Anomaly Detection Programming

Programming Assignment: Anomaly Detection

Assignment Overview

This exercise implements the anomaly detection algorithm and applies it to detect failing servers on a network.

Problem Statement

Server Monitoring Scenario

Dataset: Contains two features for each server
- Throughput (mb/s)
- Latency (ms) of response
Training data: m = 307 examples of server behavior
Assumption: Vast majority are “normal” examples
Goal: Use Gaussian model to detect anomalous server behavior

Dataset Structure

X_train: Used to fit Gaussian distribution
X_val and y_val: Cross-validation set for threshold selection
y_val labels: 1 = anomalous, 0 = normal

Key Exercises

Exercise 1: Estimate Gaussian Parameters

Objective: Complete estimate_gaussian function

Task: Calculate mean (μ) and variance (σ²) for each feature

Required Formulas:

μᵢ = (1/m) * Σ(j=1 to m) xᵢ⁽ʲ⁾

σᵢ² = (1/m) * Σ(j=1 to m) (xᵢ⁽ʲ⁾ - μᵢ)²

Implementation Approach:

def estimate_gaussian(X):
  m, n = X.shape

  # Vectorized implementation
  mu = (1/m) * np.sum(X, axis=0)
  var = (1/m) * np.sum((X - mu) ** 2, axis=0)

  return mu, var

Expected Output:

Mean: [14.11222578 14.99771051]
Variance: [1.83263141 1.70974533]

Exercise 2: Select Threshold

Objective: Complete select_threshold function

Task: Find best threshold ε using F₁ score on cross-validation set

Key Metrics:

True positives (tp): Correctly identified anomalies
False positives (fp): Normal examples incorrectly flagged
False negatives (fn): Missed anomalies

Formulas:

Precision = tp / (tp + fp)
Recall = tp / (tp + fn)
F₁ = (2 * precision * recall) / (precision + recall)

Implementation Approach:

def select_threshold(y_val, p_val):
  best_epsilon = 0
  best_F1 = 0

  step_size = (max(p_val) - min(p_val)) / 1000

  for epsilon in np.arange(min(p_val), max(p_val), step_size):
      # Predictions: 1 if anomaly (p < epsilon), 0 if normal
      predictions = (p_val < epsilon)

      # Calculate metrics
      tp = np.sum((predictions == 1) & (y_val == 1))
      fp = np.sum((predictions == 1) & (y_val == 0))
      fn = np.sum((predictions == 0) & (y_val == 1))

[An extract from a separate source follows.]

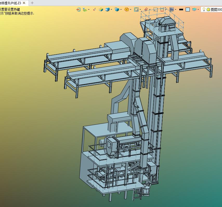The image size is (222, 207).
Task: Switch to the 取样提升产线.Z3 document tab
Action: (x=10, y=3)
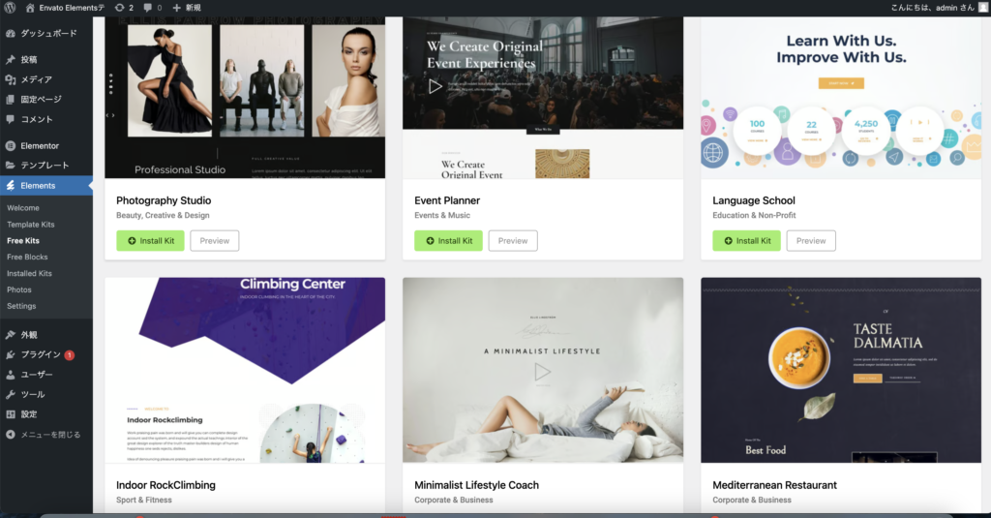
Task: Click the WordPress logo icon
Action: coord(10,8)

      prec = tp / (tp + fp)
      rec = tp / (tp + fn)
      F1 = 2 * prec * rec / (prec + rec)

      if F1 > best_F1:
          best_F1 = F1
          best_epsilon = epsilon

  return best_epsilon, best_F1

Expected Output:

Best epsilon: 8.99e-05
Best F₁ score: 0.875

Algorithm Process

Step 1: Data Visualization

Scatter plot shows 2D server data (throughput vs latency)
Visual inspection reveals general clustering pattern

Step 2: Gaussian Fitting

Estimate parameters μ and σ² for each feature
Create probability model p(x) using multivariate Gaussian

Step 3: Threshold Selection

Use cross-validation set to find optimal ε
Optimize for best F₁ score performance
Balance between detecting anomalies and avoiding false positives

Step 4: Anomaly Detection

Apply learned model to identify anomalous servers
Visualize results with contour plots showing probability regions

High-Dimensional Extension

Realistic Dataset

Features: 11 dimensions (many server properties)
Process: Same algorithm, more complex feature space
Results:
- Best epsilon: 1.38e-18
- Best F₁: 0.615385
- Anomalies found: 117

Scalability

Algorithm works well with many features
Same mathematical principles apply
Feature engineering becomes more important

Key Learning Outcomes

Algorithm Implementation

Gaussian parameter estimation from data
Probability computation for anomaly scoring
Threshold selection using cross-validation

Evaluation Understanding

F₁ score for imbalanced datasets
Cross-validation for parameter tuning
Trade-offs between precision and recall

Practical Applications

Server monitoring and fault detection
Systematic approach to identifying unusual behavior
Real-world relevance in system administration

The exercise showcases the power of statistical modeling for identifying unusual patterns in system behavior, a critical capability for maintaining reliable computer infrastructure.